**Goal of the exercise**
Tally the lines of the material that carry the word "icon". Give no more than the number.

**Input for this task**
################

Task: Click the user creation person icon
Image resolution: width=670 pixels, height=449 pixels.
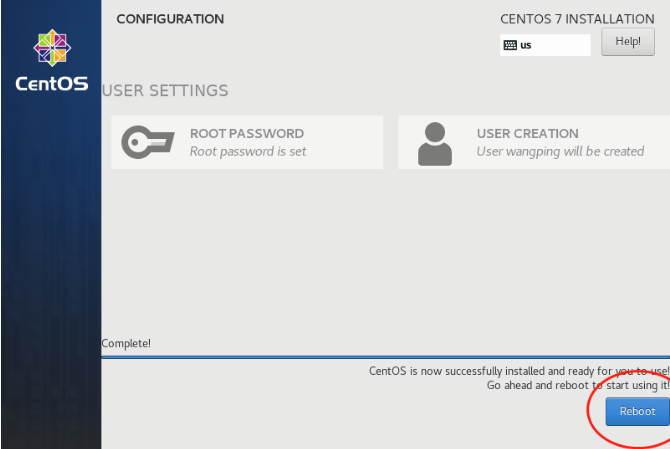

################

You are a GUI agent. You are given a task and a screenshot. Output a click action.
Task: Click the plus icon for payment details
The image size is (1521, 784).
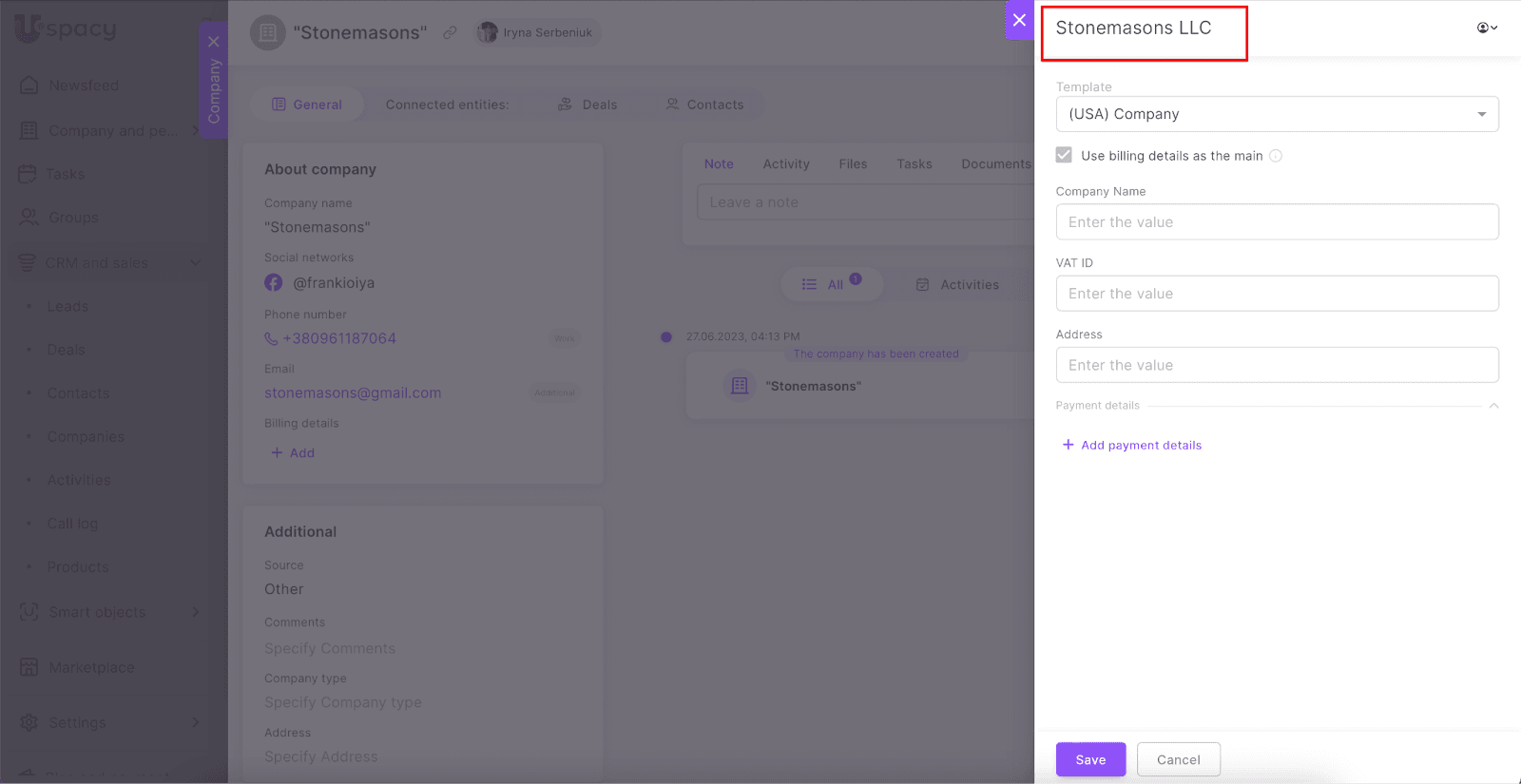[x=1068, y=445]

################

**Task solution**
2